## DIRECTIVE
Extract every line of the listing below and reproduce each one verbatim, in its original order.
=====
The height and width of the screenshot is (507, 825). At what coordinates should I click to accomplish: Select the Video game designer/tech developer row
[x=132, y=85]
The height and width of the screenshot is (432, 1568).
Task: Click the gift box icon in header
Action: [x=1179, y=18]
=====
## WRITTEN SOLUTION
The height and width of the screenshot is (507, 825). At what coordinates should I click to accomplish: Select the Video game designer/tech developer row
[x=132, y=85]
The height and width of the screenshot is (432, 1568).
Task: Click the gift box icon in header
Action: [x=1179, y=18]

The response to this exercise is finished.